Pre-draft measurables
| Height | Weight | Arm length | Hand span | Wingspan | 40-yard dash | 10-yard split | 20-yard split | 20-yard shuttle | Three-cone drill | Vertical jump | Broad jump | Bench press |
| 6 ft 5+3⁄8 in (1.97 m) | 321 lb (146 kg) | 35+3⁄8 in (0.90 m) | 11 in (0.28 m) | 6 ft 11+7⁄8 in (2.13 m) | 5.27 s | 1.84 s | 3.06 s | 4.63 s | 7.43 s | 28.0 in (0.71 m) | 8 ft 1 in (2.46 m) | 23 reps |
All values from NFL Combine/Pro Day

===Green Bay Packers===
Sherrod was selected in the first round (32nd overall) of the 2011 NFL draft by the Green Bay Packers. He was the first Mississippi State Bulldog selected in the first round since Walt Harris and Eric Moulds in 1996.

Sherrod broke his right leg on December 18, 2011, when linebacker Tamba Hali rolled into him during the fourth quarter of the Packers' 19–14 loss to the Kansas City Chiefs. He missed the entire 2012 season recovering from the injury.

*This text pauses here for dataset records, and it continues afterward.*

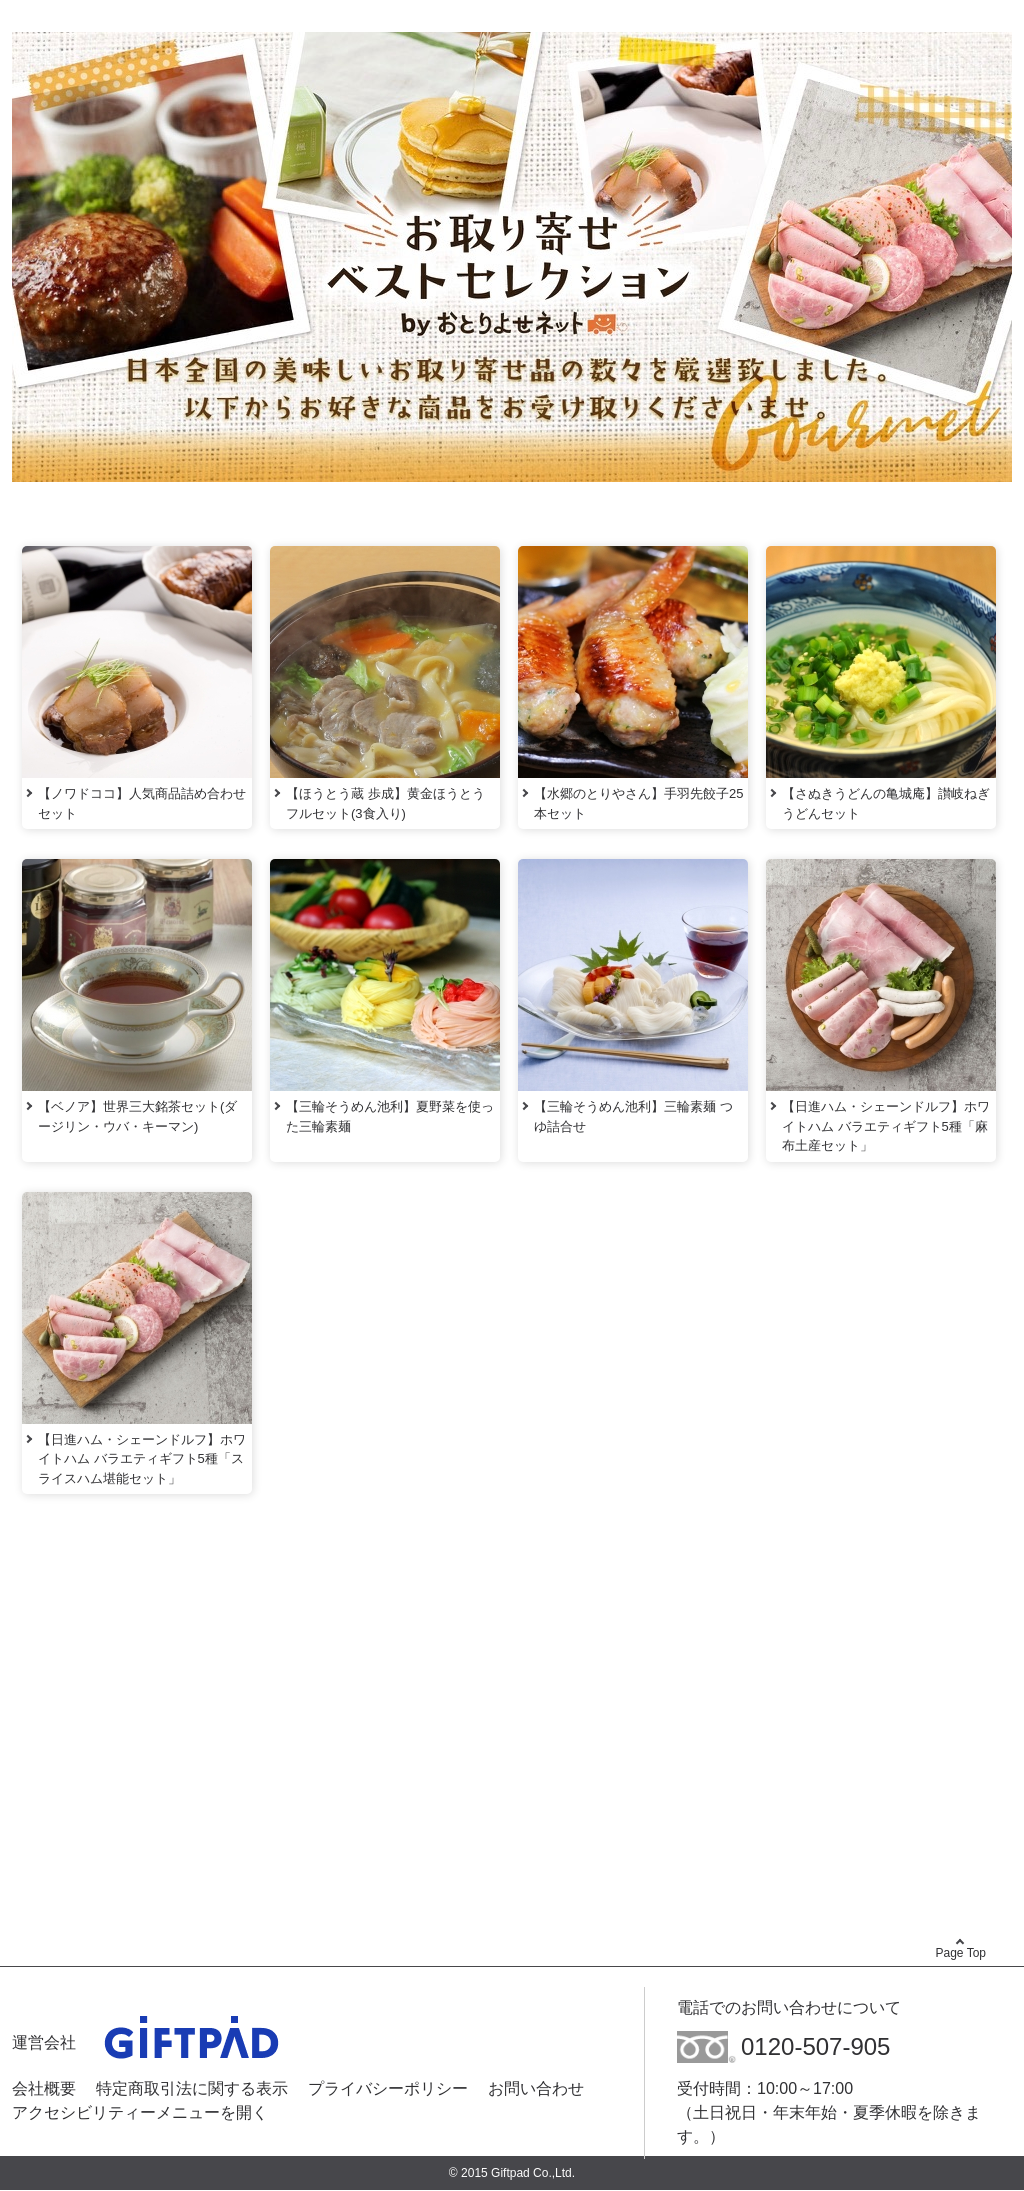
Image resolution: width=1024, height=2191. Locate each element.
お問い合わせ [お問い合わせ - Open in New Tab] (536, 2088)
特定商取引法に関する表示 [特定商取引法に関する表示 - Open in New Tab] (192, 2088)
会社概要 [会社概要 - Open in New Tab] (44, 2088)
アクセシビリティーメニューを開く (140, 2111)
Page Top (961, 1953)
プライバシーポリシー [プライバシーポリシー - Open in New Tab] (388, 2088)
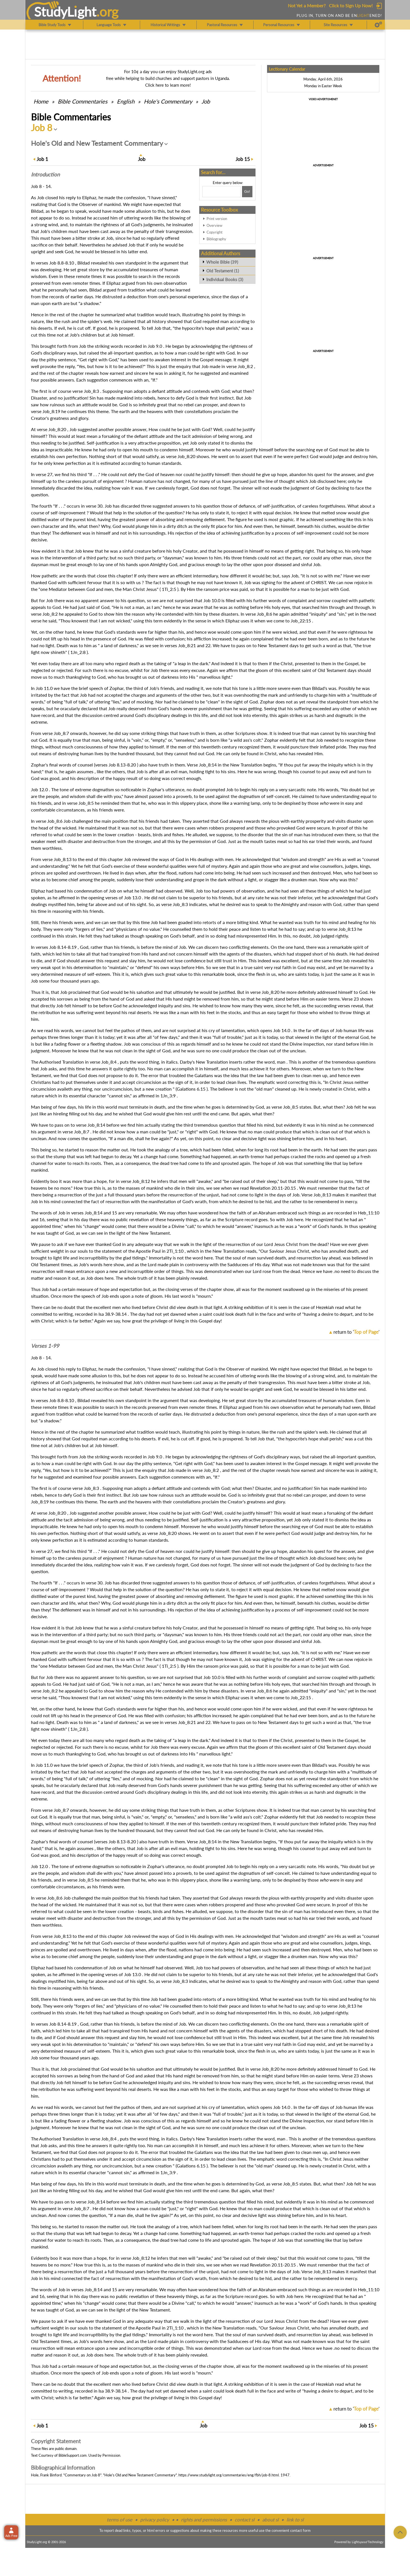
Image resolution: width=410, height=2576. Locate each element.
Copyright (215, 232)
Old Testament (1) (222, 270)
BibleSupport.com (73, 2455)
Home (40, 101)
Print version (217, 218)
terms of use (119, 2520)
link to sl (295, 2520)
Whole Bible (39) (222, 261)
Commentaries (82, 101)
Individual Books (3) (224, 279)
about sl (270, 2520)
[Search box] (221, 191)
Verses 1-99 (45, 1346)
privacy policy (154, 2520)
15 (243, 159)
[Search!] (247, 191)
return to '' (356, 1332)
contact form (300, 2530)
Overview (214, 225)
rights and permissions (204, 2520)
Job (205, 101)
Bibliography (216, 239)
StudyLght (65, 11)
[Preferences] (378, 25)
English (126, 101)
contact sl (244, 2520)
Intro (45, 174)
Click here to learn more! (168, 85)
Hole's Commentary (168, 101)
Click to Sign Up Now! (351, 5)
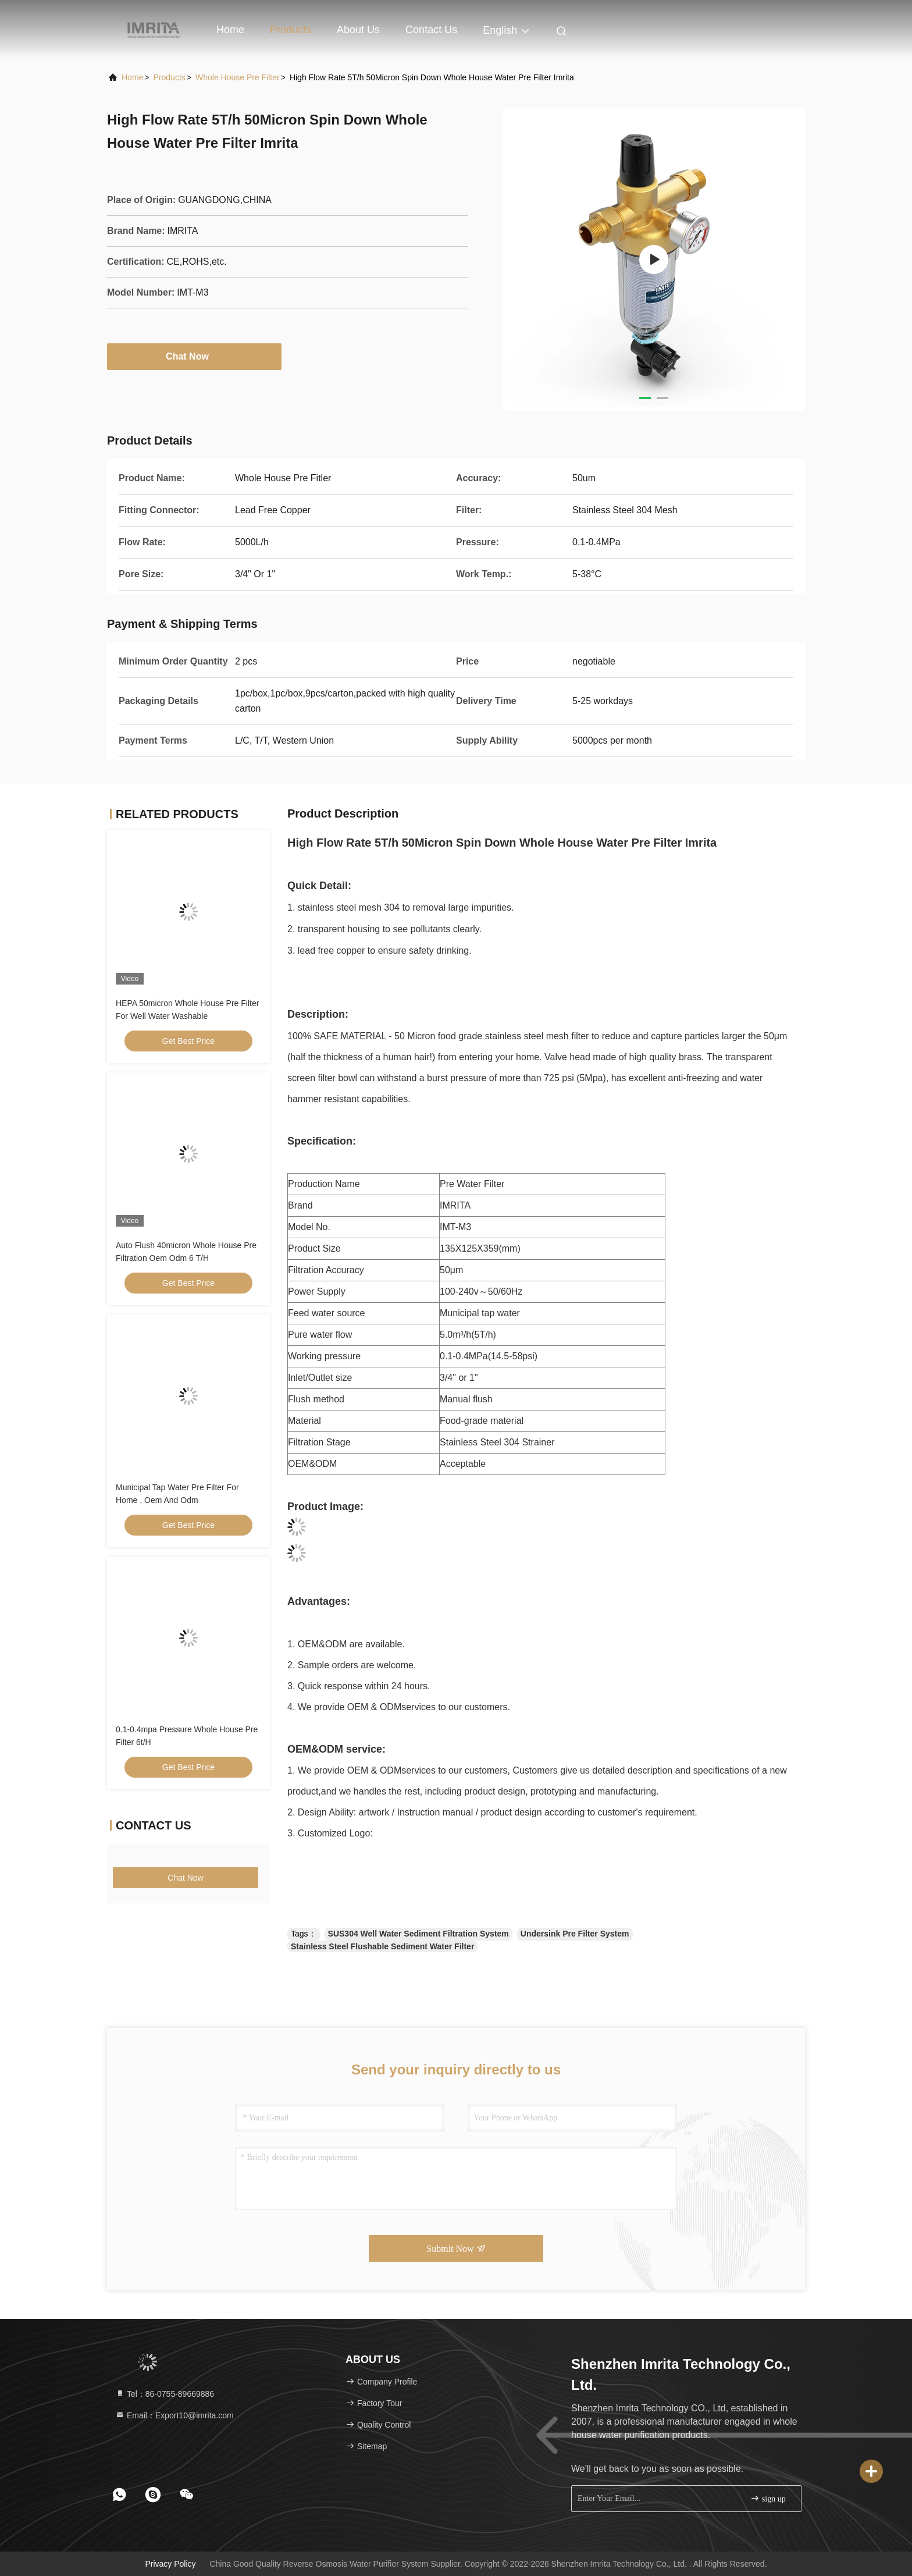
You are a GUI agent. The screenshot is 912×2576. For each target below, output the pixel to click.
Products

On August 20, 2013, Packers GM Ted Thompson stated he was confident Sherrod would play in the 2013 season. Sherrod started the 2013 on the PUP list. He was moved to the active roster on November 5, 2013.

Sherrod was waived on November 3, 2014.

===Kansas City Chiefs===
On December 31, 2014, the Kansas City Chiefs signed Sherrod to a future free agent contract. He was cut from the team on September 5, 2015, as the Chiefs reduced their roster to 53 players.

==Personal life==
Sherrod graduated in August 2010 with a bachelor's degree in business with a focus on financial risk management, insurance and financial planning, with a 3.54 grade point average. He was a finalist for the NCAA's 2010 William V. Campbell Trophy, commonly called the "Academic Heisman."

His brother Dezmond also played football.